Я, как только выпил, почувствовал, что пьянею сверх всякой меры и что
все остальные - тоже...
- А ... разрешите вам задать один пустяшный вопрос, - сказал черноусый
сквозь усы и сквозь бутерброд в усах: он опять обращался только ко мне.
- Разрешите спросить: отчего это в глазах у вас столько грусти?.. Разве
можно грустить, имея такие познания! Можно подумать - вы с утра ничего
не пили!
Я даже обиделся: - Как, то есть, ничего! И разве это грусть? Это просто
замутненность глаз... Я просто немного поддал...
- Нет, нет, эта замутненность - от грусти! Вы, как Гете! Вы всем вашим
видом опровергаете одну из моих лемм, несколько умозрительную лемму, но
все же выросшую из опыта! Вы, как Гете, все опровергаете...

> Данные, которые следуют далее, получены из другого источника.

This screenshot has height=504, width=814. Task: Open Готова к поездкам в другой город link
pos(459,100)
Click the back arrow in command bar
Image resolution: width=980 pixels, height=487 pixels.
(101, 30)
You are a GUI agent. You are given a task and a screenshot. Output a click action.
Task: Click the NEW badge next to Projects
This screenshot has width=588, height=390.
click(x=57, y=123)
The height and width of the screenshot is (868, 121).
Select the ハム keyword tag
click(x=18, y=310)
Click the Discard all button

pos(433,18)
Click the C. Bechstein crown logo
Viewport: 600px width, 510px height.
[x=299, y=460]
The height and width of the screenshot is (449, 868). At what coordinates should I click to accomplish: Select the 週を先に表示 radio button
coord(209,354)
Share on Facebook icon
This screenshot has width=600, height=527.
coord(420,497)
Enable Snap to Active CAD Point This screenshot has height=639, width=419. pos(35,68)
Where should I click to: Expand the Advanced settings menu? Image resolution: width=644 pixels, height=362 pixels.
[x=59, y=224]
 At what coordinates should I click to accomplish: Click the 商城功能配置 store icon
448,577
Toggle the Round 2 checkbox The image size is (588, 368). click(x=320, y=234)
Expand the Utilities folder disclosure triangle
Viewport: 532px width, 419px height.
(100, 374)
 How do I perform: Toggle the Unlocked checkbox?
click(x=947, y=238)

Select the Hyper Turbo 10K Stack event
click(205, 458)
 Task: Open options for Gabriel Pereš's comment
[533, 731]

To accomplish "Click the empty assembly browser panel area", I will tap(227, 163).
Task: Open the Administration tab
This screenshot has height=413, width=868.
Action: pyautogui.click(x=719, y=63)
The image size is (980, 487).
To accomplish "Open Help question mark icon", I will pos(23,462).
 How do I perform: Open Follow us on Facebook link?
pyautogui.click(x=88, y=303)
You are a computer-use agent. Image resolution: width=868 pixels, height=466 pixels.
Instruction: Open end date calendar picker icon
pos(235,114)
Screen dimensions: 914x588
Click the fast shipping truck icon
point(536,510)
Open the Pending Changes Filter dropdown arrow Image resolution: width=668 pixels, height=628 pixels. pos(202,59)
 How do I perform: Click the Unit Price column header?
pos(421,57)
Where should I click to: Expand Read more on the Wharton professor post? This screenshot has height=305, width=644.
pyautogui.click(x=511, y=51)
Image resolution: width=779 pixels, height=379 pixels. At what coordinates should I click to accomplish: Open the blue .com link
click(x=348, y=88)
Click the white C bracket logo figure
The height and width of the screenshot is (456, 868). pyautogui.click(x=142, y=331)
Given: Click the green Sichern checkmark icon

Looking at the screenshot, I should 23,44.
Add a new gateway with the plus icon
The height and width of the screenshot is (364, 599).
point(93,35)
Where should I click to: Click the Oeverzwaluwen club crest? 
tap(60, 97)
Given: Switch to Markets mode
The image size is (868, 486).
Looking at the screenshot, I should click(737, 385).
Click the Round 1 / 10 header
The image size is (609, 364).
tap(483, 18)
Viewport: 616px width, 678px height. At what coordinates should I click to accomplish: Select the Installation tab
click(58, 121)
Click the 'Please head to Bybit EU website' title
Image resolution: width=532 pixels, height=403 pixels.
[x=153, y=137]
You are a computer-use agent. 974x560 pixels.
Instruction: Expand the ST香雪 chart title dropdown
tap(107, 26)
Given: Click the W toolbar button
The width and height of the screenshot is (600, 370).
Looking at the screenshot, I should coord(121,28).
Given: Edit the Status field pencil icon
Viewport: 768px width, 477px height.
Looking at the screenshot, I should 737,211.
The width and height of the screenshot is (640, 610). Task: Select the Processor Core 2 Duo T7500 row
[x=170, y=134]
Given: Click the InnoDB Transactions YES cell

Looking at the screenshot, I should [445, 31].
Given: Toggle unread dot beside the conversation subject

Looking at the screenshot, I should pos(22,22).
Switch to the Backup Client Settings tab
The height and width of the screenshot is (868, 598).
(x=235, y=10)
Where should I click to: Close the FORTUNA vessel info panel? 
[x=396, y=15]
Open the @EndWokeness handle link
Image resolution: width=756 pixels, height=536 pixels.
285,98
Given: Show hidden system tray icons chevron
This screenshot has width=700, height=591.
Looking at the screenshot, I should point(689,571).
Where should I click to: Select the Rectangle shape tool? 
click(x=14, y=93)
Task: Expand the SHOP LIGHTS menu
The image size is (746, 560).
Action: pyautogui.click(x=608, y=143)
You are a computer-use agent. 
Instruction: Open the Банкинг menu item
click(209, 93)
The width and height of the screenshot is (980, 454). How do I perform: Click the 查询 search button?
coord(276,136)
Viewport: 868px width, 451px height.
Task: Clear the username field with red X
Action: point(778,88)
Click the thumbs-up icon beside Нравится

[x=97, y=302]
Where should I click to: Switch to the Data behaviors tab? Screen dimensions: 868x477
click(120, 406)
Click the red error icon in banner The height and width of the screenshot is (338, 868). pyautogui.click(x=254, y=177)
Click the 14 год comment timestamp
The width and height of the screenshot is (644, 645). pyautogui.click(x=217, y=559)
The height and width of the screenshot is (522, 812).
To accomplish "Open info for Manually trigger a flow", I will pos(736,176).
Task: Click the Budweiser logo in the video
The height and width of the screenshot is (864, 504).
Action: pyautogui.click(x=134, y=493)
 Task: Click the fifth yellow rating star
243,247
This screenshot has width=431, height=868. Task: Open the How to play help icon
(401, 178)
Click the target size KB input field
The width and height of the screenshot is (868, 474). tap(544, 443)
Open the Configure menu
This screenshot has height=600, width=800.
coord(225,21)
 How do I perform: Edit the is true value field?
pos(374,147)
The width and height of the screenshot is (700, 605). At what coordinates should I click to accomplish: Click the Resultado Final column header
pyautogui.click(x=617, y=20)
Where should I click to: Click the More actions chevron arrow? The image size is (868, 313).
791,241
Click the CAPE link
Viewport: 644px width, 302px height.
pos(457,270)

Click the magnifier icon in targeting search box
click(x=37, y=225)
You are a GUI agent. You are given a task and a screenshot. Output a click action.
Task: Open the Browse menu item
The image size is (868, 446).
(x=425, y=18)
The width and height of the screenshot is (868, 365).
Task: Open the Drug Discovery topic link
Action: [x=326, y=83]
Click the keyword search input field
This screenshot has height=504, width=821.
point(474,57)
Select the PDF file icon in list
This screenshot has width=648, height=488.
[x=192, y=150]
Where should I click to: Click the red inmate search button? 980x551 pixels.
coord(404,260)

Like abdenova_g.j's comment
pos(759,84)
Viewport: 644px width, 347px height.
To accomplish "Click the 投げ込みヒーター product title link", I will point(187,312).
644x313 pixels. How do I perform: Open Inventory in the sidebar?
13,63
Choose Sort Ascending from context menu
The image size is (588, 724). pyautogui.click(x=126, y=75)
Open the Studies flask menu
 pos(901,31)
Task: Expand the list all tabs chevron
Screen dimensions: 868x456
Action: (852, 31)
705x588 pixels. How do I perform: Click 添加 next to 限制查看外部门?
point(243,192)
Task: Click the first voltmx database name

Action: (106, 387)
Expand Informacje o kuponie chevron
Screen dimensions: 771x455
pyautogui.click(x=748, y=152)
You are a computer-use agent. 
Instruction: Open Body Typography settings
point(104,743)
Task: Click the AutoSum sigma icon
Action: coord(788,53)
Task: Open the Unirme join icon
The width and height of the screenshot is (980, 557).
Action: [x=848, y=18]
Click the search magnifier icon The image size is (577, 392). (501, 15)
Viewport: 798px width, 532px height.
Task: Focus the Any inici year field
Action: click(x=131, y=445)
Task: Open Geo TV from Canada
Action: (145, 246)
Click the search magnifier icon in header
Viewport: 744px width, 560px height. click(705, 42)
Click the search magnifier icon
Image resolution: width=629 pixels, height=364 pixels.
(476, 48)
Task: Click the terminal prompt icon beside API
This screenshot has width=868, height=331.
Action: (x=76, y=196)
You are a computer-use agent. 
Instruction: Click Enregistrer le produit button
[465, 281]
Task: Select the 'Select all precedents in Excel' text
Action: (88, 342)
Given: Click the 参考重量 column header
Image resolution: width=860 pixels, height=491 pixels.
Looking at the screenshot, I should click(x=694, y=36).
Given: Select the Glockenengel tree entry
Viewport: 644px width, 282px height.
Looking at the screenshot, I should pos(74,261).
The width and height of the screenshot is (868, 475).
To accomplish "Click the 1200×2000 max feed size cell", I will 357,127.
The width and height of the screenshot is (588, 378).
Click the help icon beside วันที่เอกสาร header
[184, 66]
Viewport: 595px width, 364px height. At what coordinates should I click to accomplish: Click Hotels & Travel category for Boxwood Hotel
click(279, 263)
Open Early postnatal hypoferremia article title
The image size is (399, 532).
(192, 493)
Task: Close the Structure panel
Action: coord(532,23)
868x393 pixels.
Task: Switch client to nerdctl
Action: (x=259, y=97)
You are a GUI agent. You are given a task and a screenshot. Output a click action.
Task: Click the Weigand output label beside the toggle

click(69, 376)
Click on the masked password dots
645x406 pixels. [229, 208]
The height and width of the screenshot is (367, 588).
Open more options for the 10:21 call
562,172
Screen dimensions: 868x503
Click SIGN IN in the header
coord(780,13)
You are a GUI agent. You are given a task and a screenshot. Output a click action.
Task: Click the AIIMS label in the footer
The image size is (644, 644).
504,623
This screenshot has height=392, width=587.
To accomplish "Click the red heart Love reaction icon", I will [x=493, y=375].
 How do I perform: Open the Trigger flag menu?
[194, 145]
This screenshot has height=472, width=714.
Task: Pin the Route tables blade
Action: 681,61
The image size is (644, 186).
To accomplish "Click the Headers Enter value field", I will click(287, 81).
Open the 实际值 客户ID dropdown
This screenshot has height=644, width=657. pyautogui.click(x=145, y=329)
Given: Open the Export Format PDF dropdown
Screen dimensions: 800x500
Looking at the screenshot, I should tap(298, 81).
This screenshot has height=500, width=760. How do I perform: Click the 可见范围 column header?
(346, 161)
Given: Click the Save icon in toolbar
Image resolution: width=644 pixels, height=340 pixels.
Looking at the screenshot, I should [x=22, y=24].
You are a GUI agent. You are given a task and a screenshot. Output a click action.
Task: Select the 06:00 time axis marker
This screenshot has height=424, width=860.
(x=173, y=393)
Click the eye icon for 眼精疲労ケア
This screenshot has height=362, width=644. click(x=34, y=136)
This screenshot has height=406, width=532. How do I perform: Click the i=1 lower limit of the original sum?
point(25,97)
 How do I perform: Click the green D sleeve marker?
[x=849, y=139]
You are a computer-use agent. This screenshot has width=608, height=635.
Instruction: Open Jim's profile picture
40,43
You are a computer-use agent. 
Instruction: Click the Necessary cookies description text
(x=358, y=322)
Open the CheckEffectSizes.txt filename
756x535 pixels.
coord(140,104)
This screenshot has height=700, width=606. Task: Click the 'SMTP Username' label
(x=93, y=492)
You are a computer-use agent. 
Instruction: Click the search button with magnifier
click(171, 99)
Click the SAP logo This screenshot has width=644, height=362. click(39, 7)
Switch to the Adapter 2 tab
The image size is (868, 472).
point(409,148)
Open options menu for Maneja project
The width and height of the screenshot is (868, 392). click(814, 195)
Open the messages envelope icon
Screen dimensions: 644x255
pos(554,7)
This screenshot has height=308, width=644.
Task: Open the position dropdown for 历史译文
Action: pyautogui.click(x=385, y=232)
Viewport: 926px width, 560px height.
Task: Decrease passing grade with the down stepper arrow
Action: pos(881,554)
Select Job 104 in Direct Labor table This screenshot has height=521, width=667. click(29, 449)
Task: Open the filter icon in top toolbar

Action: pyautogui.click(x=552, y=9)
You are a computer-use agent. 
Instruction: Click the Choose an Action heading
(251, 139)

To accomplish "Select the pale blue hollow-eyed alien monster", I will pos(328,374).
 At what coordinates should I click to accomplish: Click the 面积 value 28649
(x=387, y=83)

- Да чем же я опровергаю? Своей замутненностью...?
- Именно! Своей замутненностью! Вот послушайте, в чем моя заветная лемма:
когда мы вечером пьем, а утром не пьем, какими мы бываем вечером и какими
становимся наутро? Я, например, если выпью - я весел чертовски, я подвижен
и неистов, я места себе не нахожу, да. А наутро? - наутро я не просто
н е в е с е л, не просто неподвижен, нет. Я ровно настолько же мрачнее
обычного себя, трезвого себя, насколько веселее обычного был накануне.
Если я накануне одержим был Эросом, то мое утреннее отвращение в точности
равновелико вчерашним грезам. Что я хочу сказать? а вот, смотрите:
И черноусый изобразил на бумажке такую вот хреновину. И объяснил: горизонтальная
линия - это линия обычной трезвости, п о в с е д н е в н а я линия. Наивысшая
точка кривой - момент засыпания, наинизшая - пробуждения с похмелья...
- Видите! Это же голая зеркальность! Глупая, глупая природа, ни о чем
она не заботится так рьяно, как о равновесии! Не знаю, нравственна ли
эта забота; но она строго геометрична! Смотрите: ведь эта кривая изображает
нам не один только жизненный тонус, нет! Она все изображает. Вечером -
бесстрашие, даже если и есть причина бояться, бесстрашие и недооценка
всех ценностей. Утром - переоценка всех ценностей, переоценка, переходящая
в страх, совершенно беспричинный.
Если с вечера, спьяна природа нам "передала", то на утро она
столько же и недодает, с математической точностью. Был у вас вечером позыв
к идеалу - пожалуйста, с похмелья его сменит порыв к антиидеалу, а если
идеал и остается, то вызывает антипорыв. Вот вам в двух словах моя заветная
лемма...
Она - всеобща и к каждому применима. А у вас - все не как у людей, все,
как у Гете!..
Я рассмеялся: "Почему ж она все-таки лемма, если она всеобща?.."
И декабрист - тоже рассмеялся: "Коли она всеобща, то почему же лемма?.."
- А потому и лемма! Потому что в расчет не принимает бабу! Человека в
чистом виде лемма принимает, а бабу - не принимает! С появлением бабы
нарушается всякая зеркальность. Если б баба не была бабой, лемма не была
бы леммой. Лемма всеобща, пока нет бабы. Баба есть - и леммы уже нет...
в особенности - если баба плохая, а лемма - хорошая...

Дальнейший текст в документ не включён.